(C)Ahh,
(C)ahh,
(C)ahh,
(G)ahh.
(C)I’ve been watch ing you (C)for some time.
(C)Can’t stop star in’ at those (G)o cean eyes.
(C)Burn ing cit ies and (C)na palm skies.
(C)Fif teen flares in side those (G)o cean eyes,
your (G)o cean eyes.
No fair.
You real ly (C)know how to make me cry when you give me those (G)o cean eyes.
I’m scared.
I’ve nev er (C)fall en from quite this high.
Fall ing in to your (G)o cean eyes,
those (G)o cean eyes.
(C)I’ve been walk in’ through a (C)world gone blind.
(C)Can’t stop think in’ of your (G)dia mond mine.
(C)Care ful crea ture made (C)friends with time.
He (C)left her lone ly with a (G)dia mond mine
and those (G)o cean eyes.
No fair
No fair.
You real ly (C)know how to make me cry when you give me those (G)o cean eyes.
I’m scared.
I’ve nev er (C)fall en quite this high.
Fall in’ in to your (G)o cean eyes,
those (G)o cean eyes.
This page shows “Ocean Eyes” by Billie Eilish in our color-coded kid songbook view — every note is colored by pitch (red C, orange D, yellow E, green F, blue G, purple A, pink B) and the lyrics sit directly under each note, so children can sing along while they play. The song is in the key of E at 75 BPM, a medium-difficulty arrangement — try slowing the tempo down using the BPM control.
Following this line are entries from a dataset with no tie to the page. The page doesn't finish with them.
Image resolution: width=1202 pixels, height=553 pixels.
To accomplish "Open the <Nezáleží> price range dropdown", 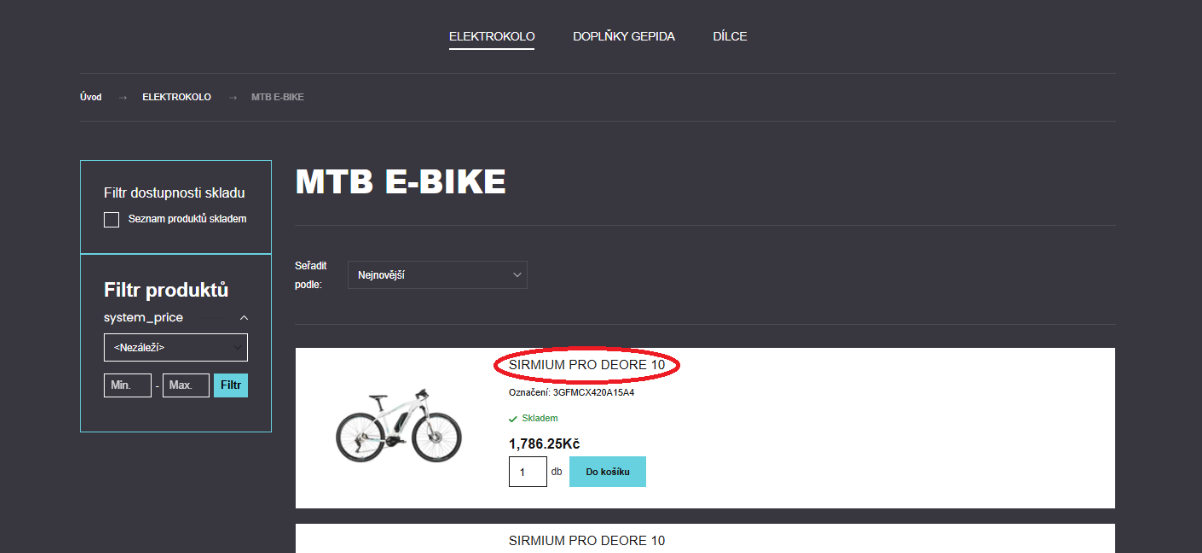I will tap(175, 347).
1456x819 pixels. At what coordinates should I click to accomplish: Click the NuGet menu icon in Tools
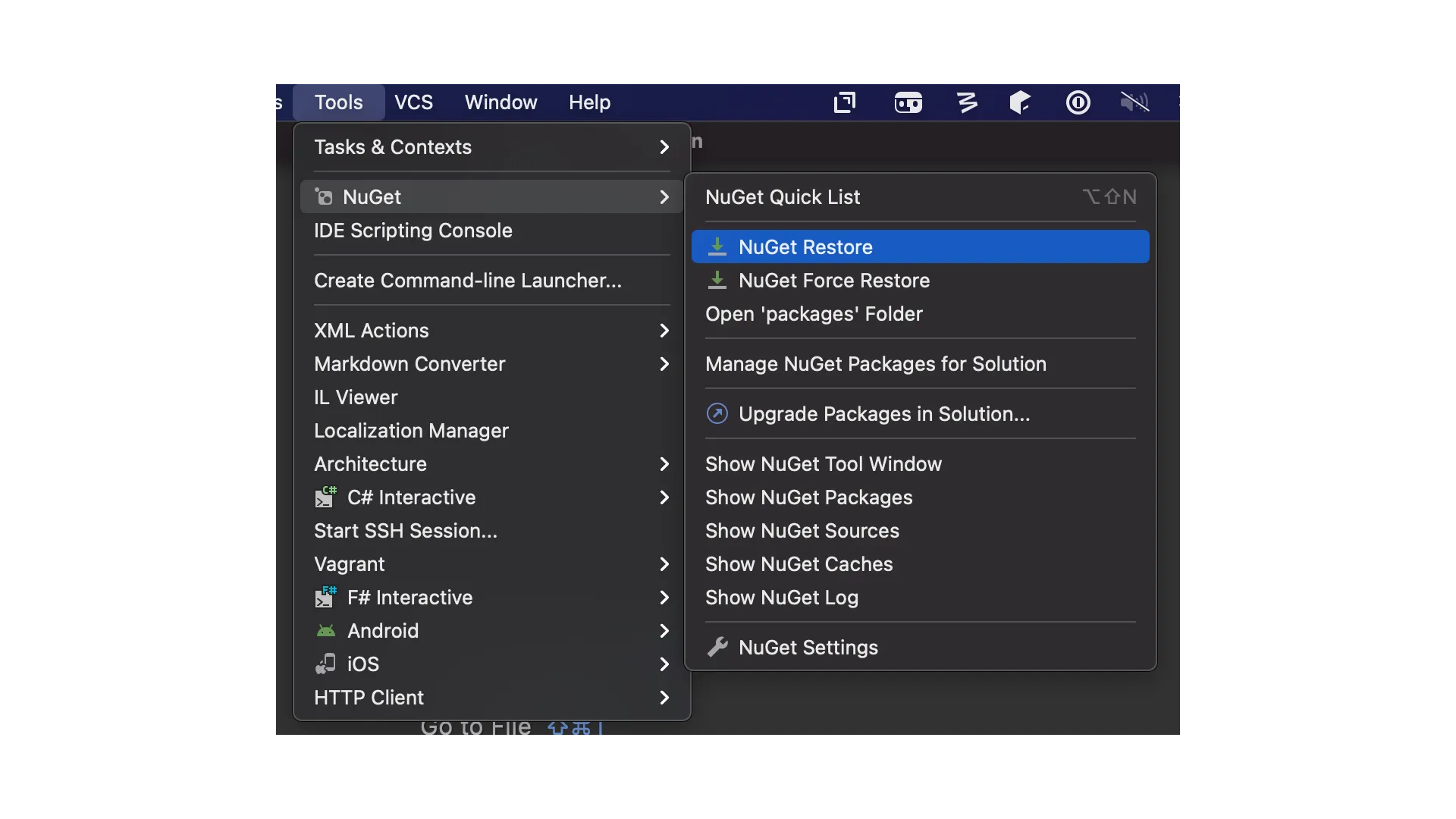pyautogui.click(x=324, y=197)
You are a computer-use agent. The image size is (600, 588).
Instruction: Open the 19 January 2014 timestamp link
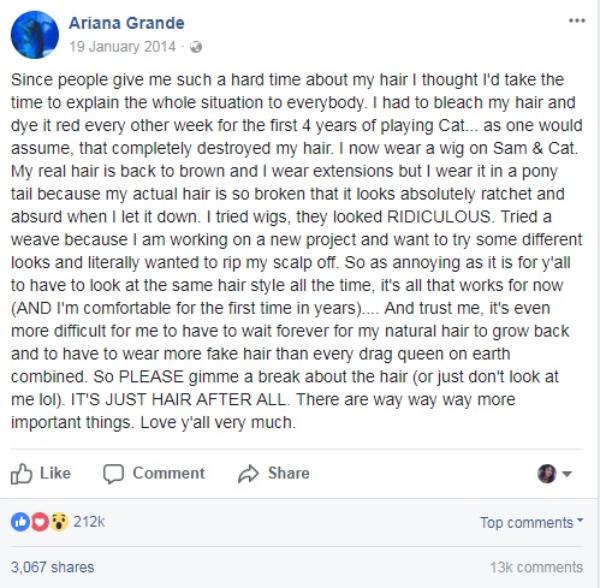122,47
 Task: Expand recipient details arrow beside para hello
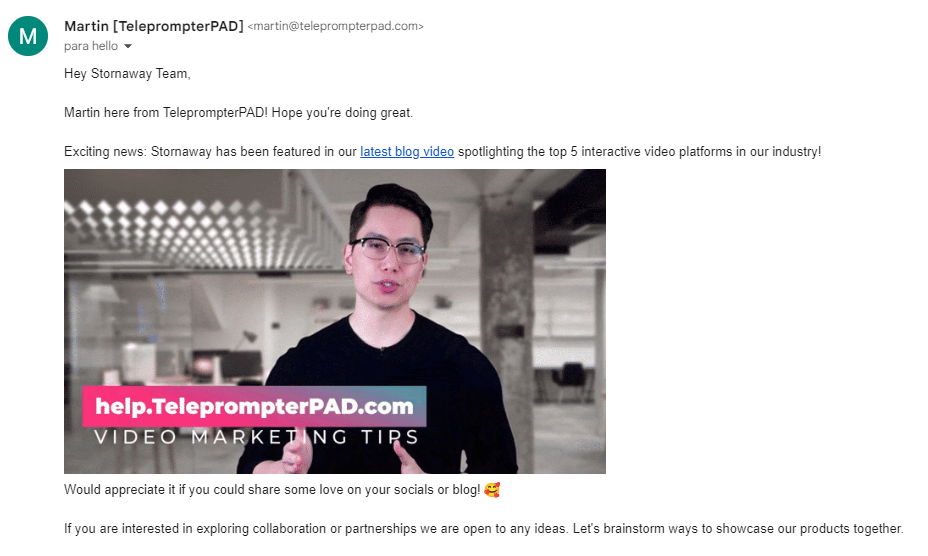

This arrangement is a great way to develop your legato touch and sustain pedal control — both essential at this dreamy 75 BPM tempo. In the key of E major you'll be navigating four sharps, so let your fingers settle into that hand position early; the chord shapes around E, B, C#m, and A will start feeling natural faster than you think. Your left hand will likely carry arpeggiated or broken-chord patterns, so practice that hand alone first until the reach between intervals feels smooth and automatic. Watch the transitions into and out of C#m especially — that shift tends to trip people up when the right hand melody sustains over it. Use the pedal to connect notes, but change it cleanly with each chord shift or you'll get muddy harmonic overlap. Try looping the chorus at half speed until your hands sync comfortably, then bring it up to tempo. This is the piece that will really train your ear for smooth pedal changes and teach your hands to stay relaxed through slow, exposed passages — skills that pay off in everything you play next.